27 gennaio - 27 febbraio 2013
Biblioteca Gambalunga, via Gambalunga 27
Libri in biblioteca da leggere, consultare e guardare nel Giorno della Memoria

Il 27 gennaio con il “Giorno della Memoria” ogni anno si ricorda l’abbattimento dei cancelli del campo di sterminio nazista di Auschwitz-Birkenau nel 1945. Quell’evento è divenuto il simbolo di uno dei più feroci capitoli della storia umana,  generato appunto dal  mito della razza e dallo stigma nazista nei confronti degli ebrei, che furono considerati Untermenschen (sottouomini). Ciò legittimò e rese possibile il genocidio di sei milioni di ebrei e di altri cinque milioni di persone considerate marginali, inferiori o devianti (accanto agli ebrei, zingari, comunisti, omosessuali, disabili).  La Germania nazista non fu l'unico paese ad essere segnato dal razzismo; in Italia, nel 1938 vennero emanate le "leggi per la difesa della razza", che determinarono la discriminazione degli ebrei e ne favorirono successivamente la deportazione nei campi di sterminio.
Le radici del razzismo sono antiche, accompagnano tristemente la storia dell’umanità.
Gli antichi greci, e in seguito i romani, chiamavano "barbari" (stranieri) quelli che non parlavano la loro lingua, avevano costumi, religioni, istituzioni diverse e vivevano al "limite" del loro mondo.  Nell’Ottocento  si consumò il passaggio dalla teoria razziale al razzismo, con la convinzione che la razza fosse alla base della civiltà e che la sua degenerazione ne comportasse dunque un decadimento.
Questi sentimenti razzisti, purtroppo,  sono in parte ritornati alla ribalta: sono riaffiorati l’intolleranza e l’odio per il diverso, cioè l’avversione per gli stranieri e per tutto ciò che è straniero. Nella quotidianità si annidano numerosi  fenomeni di intolleranza determinati da ossessive ansie di “normalità” che respingono la diversità di sesso, le differenze religiose, politiche, economiche, e di provenienza geografica. Intolleranze che si estendono anche ai settori più fragili della società e che si concretizzano in vari tipi di violenza.
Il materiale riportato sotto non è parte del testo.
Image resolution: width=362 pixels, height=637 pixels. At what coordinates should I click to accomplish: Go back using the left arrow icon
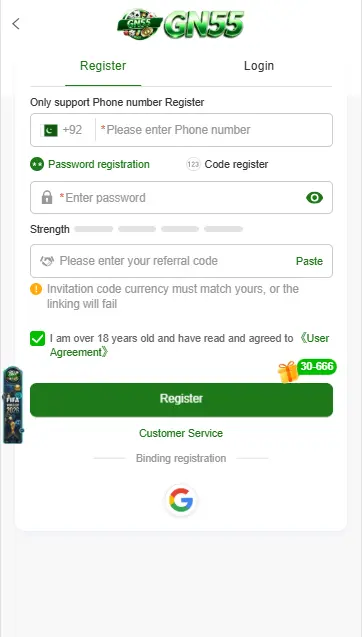coord(16,24)
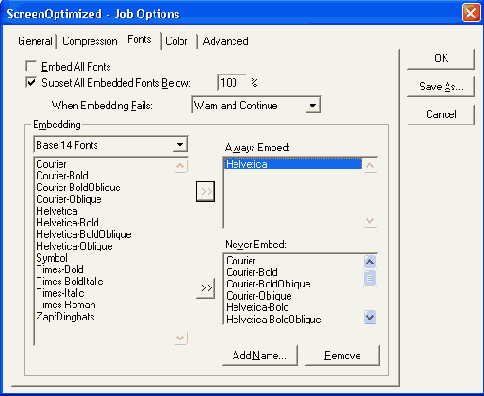Click the Save As... button
The height and width of the screenshot is (396, 484).
[x=441, y=86]
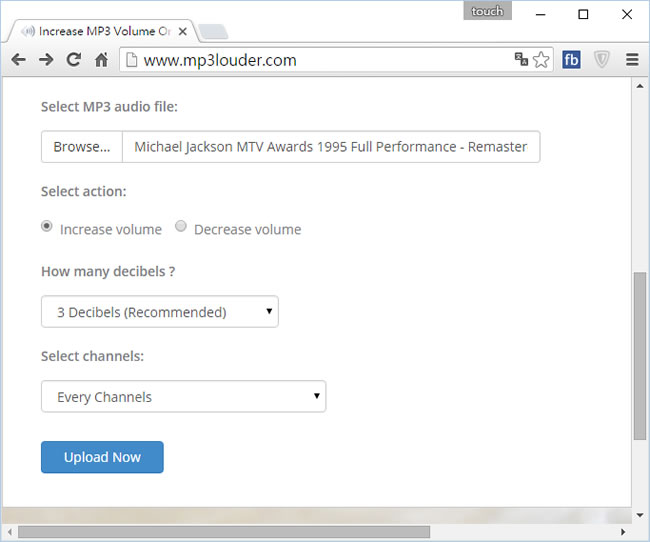This screenshot has width=650, height=542.
Task: Select the Increase volume radio button
Action: click(x=47, y=227)
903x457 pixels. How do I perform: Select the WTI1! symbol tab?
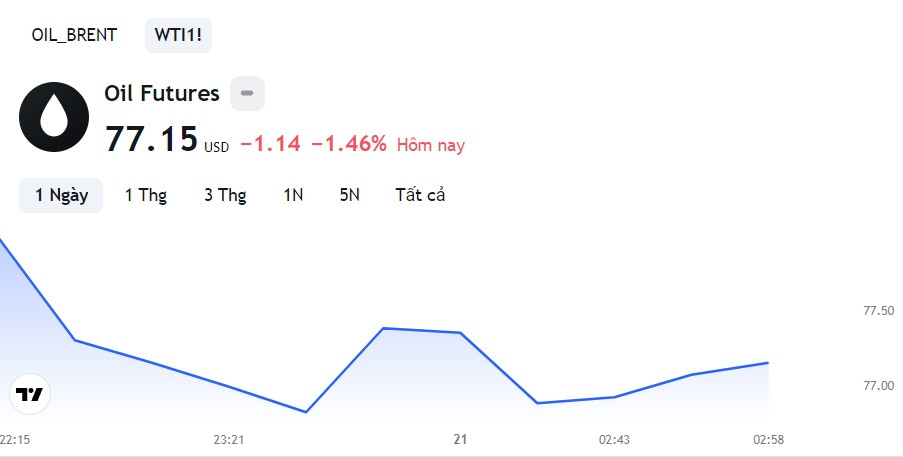click(178, 35)
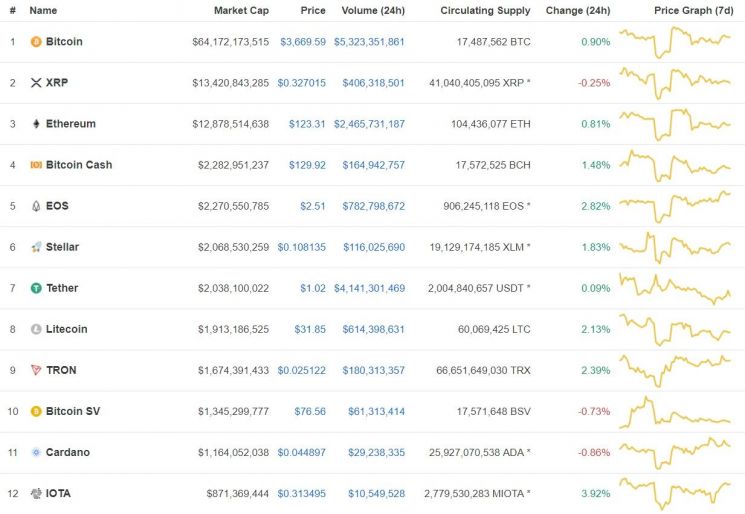Screen dimensions: 745x514
Task: Sort by Market Cap column header
Action: [x=241, y=10]
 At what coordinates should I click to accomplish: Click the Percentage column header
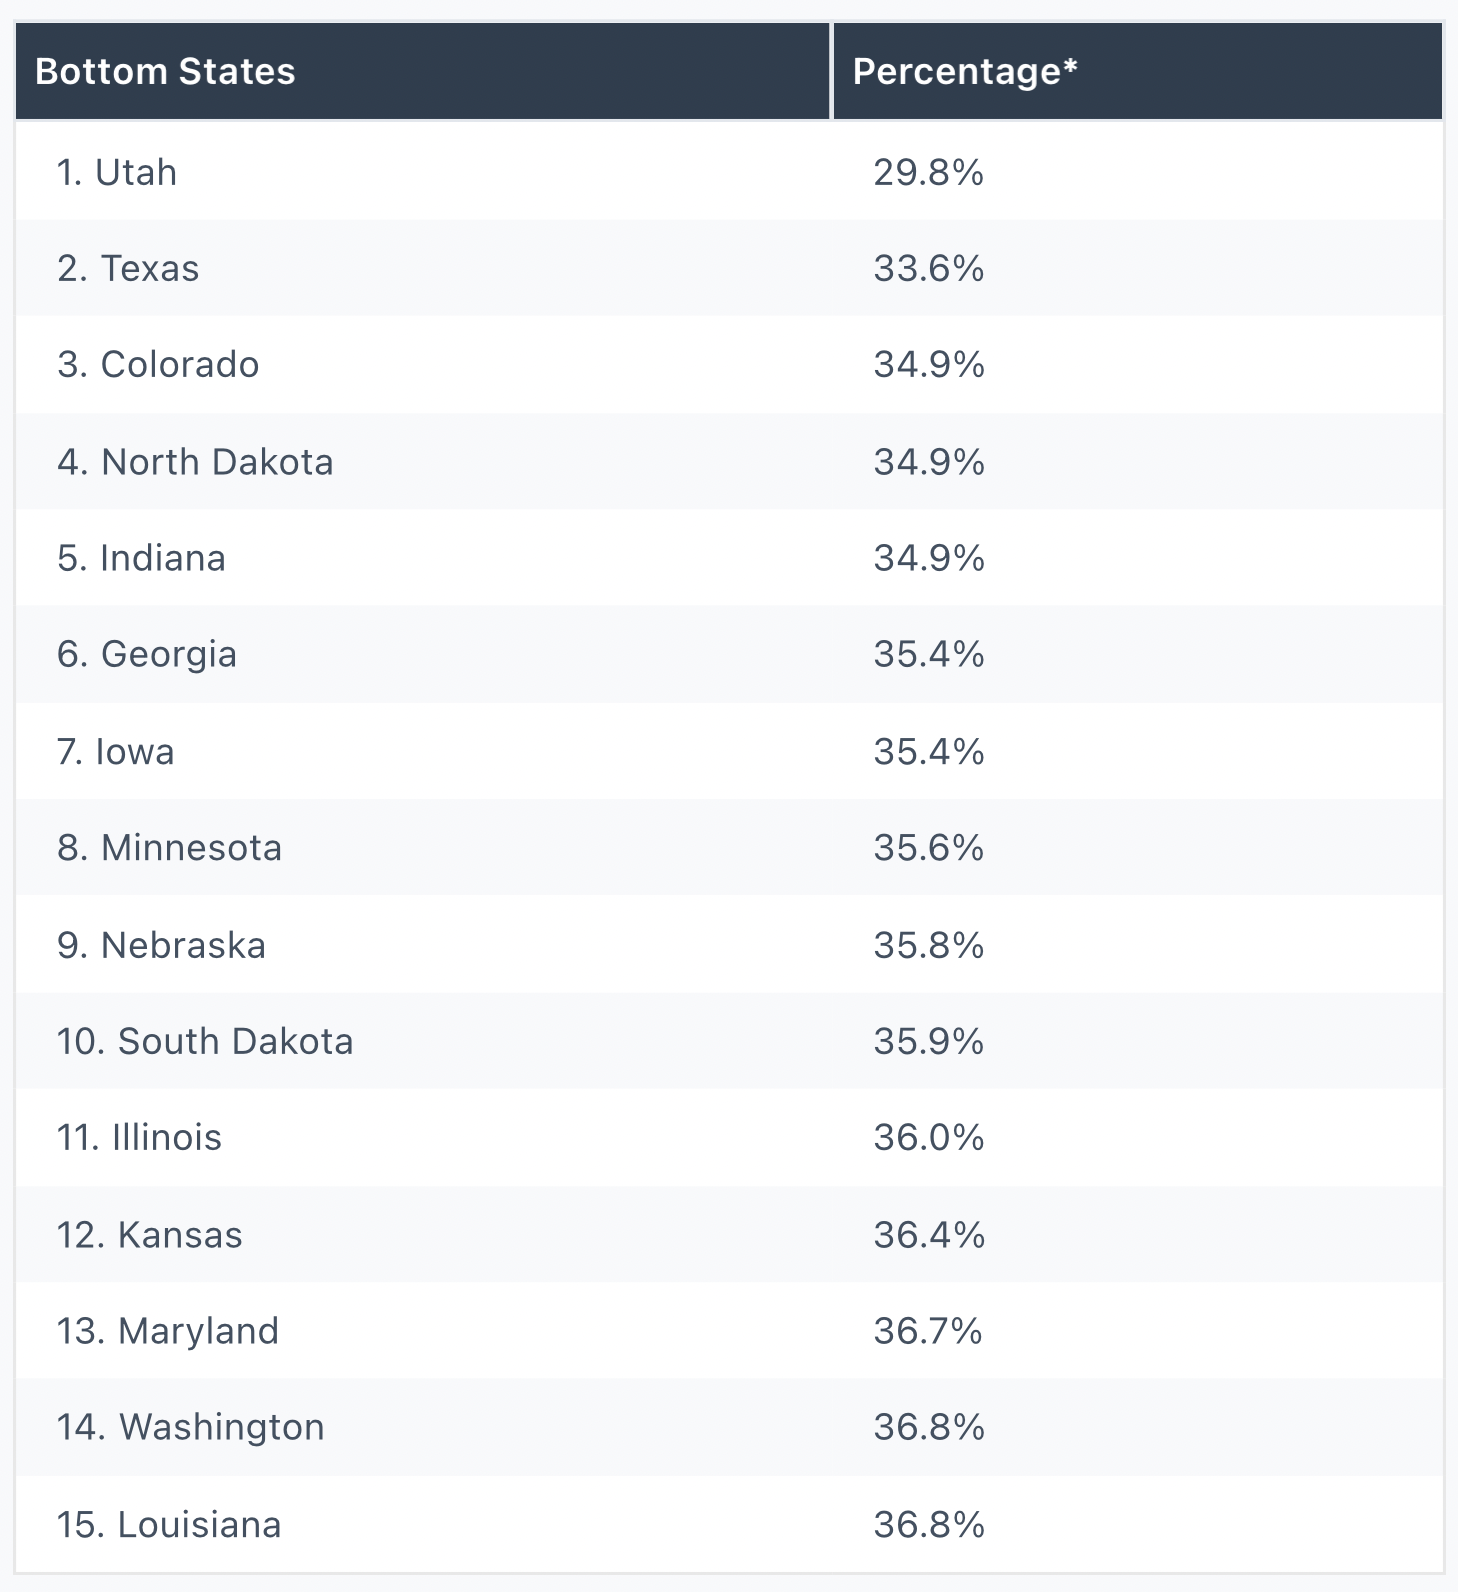(x=1138, y=71)
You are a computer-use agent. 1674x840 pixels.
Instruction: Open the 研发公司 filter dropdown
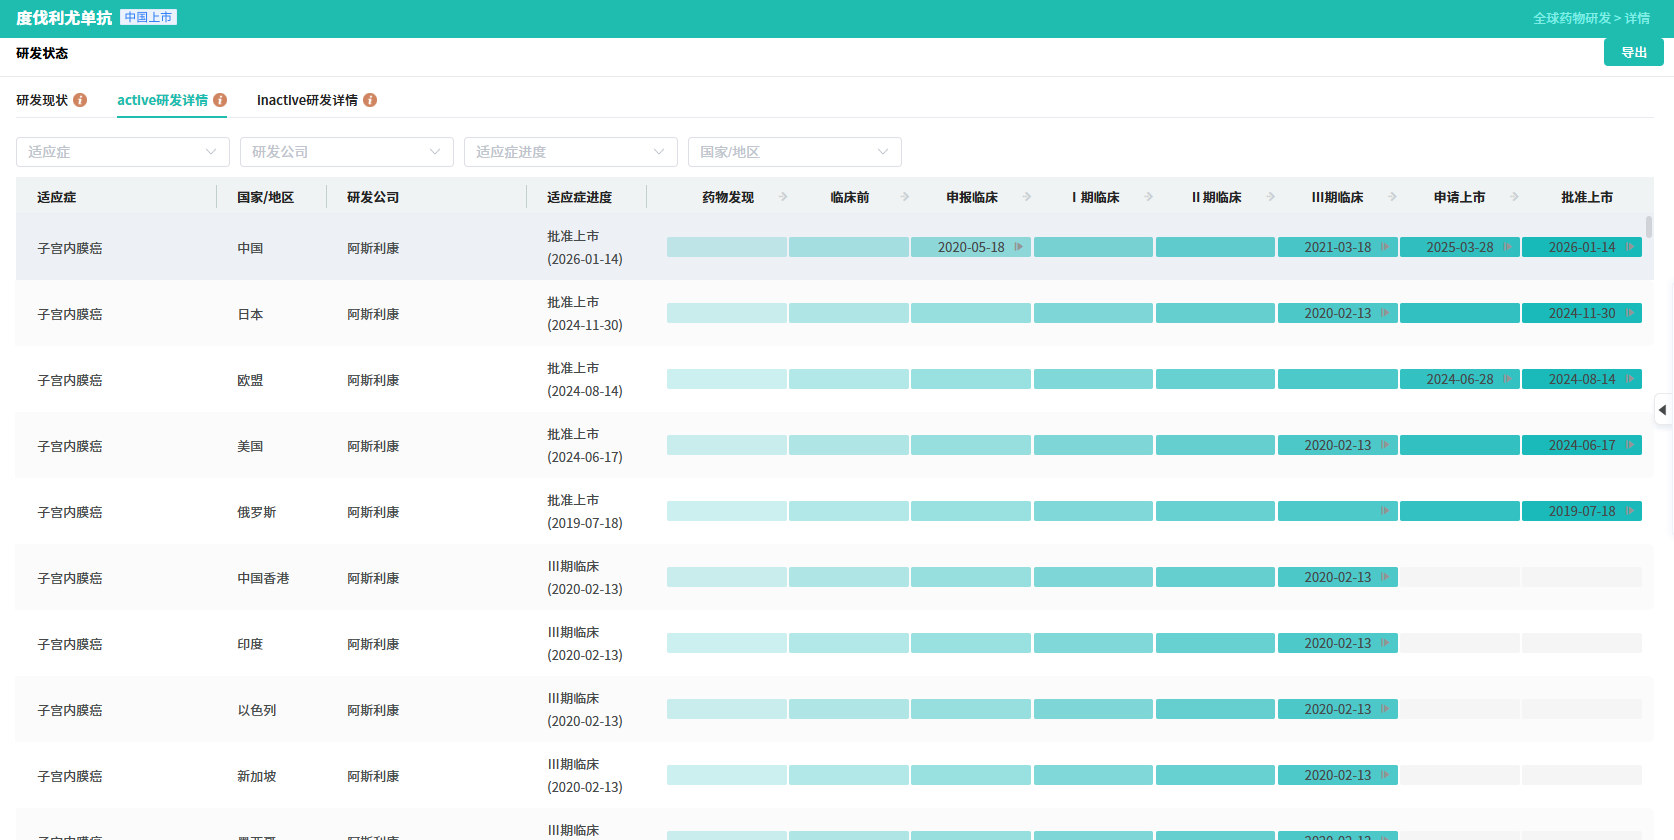(346, 152)
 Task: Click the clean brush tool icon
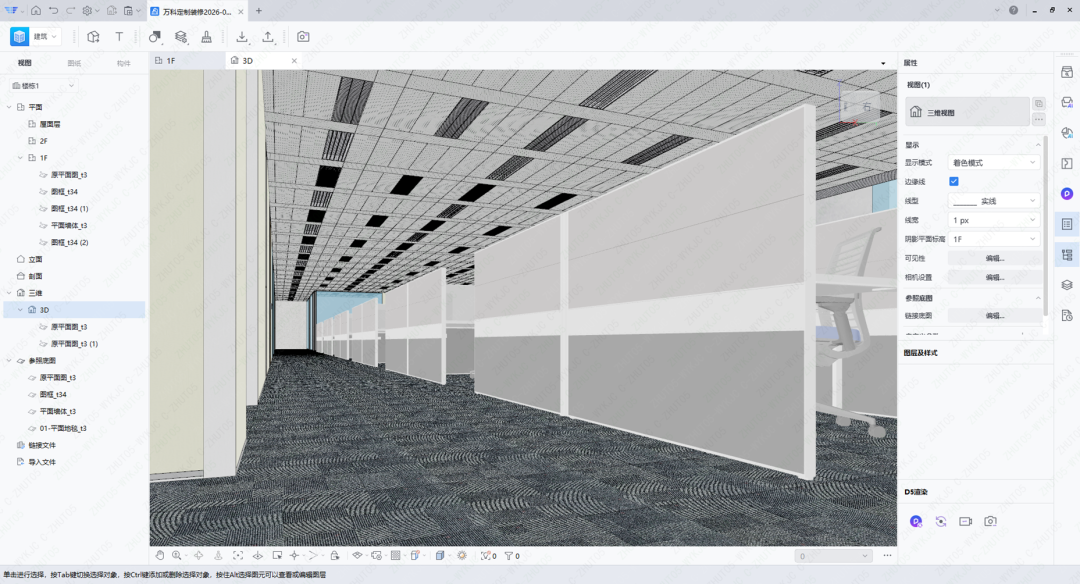pos(206,37)
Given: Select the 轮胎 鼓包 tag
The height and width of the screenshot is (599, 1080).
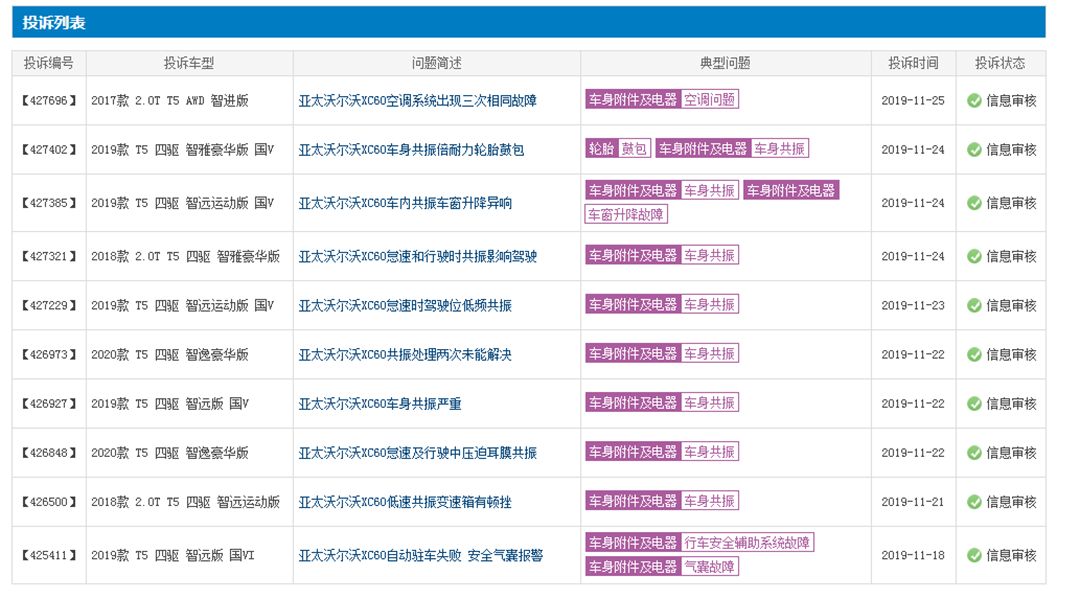Looking at the screenshot, I should (x=617, y=149).
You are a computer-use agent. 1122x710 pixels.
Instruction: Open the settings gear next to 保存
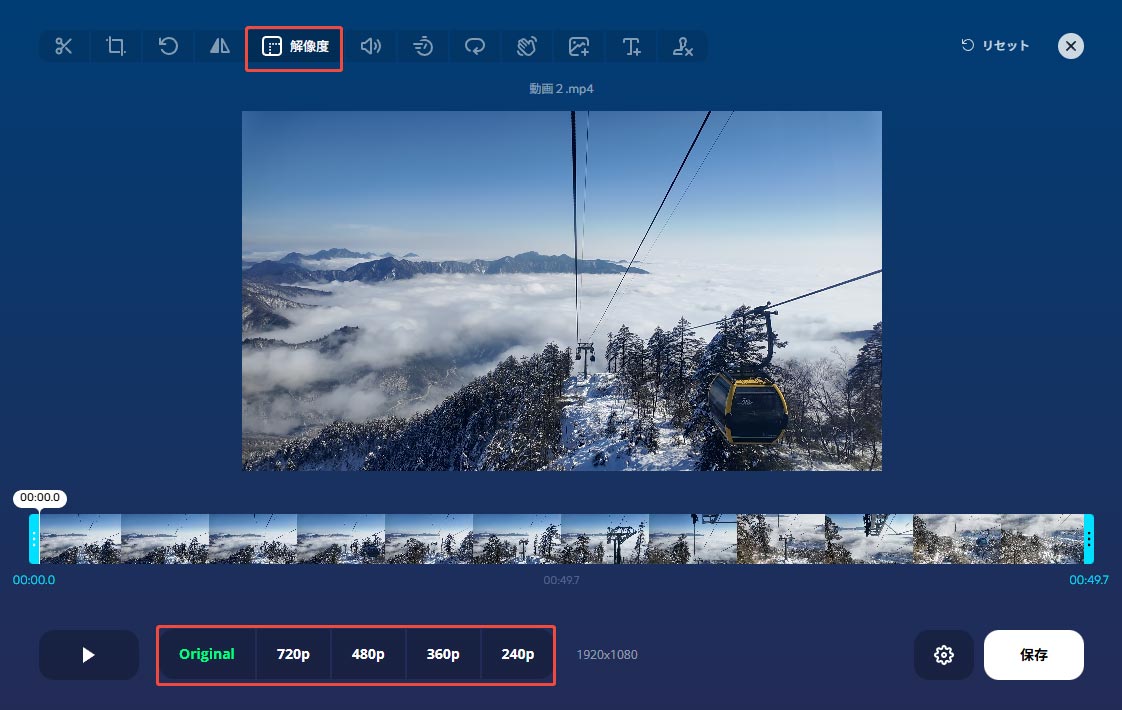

 Per ricordare in modo non retorico il “Giorno della Memoria”, la Biblioteca Gambalunga dedicherà quindi alcuni spazi dello “scaffale aperto” ad una selezione di romanzi e saggi, disponibili per il prestito, scelti all’insegna della multiculturalità e dedicati ai diversi significati della “differenza”, per conoscere e riflettere sulle circostanze storiche, culturali ed economiche, che hanno prodotto e producono le tante forme di razzismo, discriminazione e intolleranza.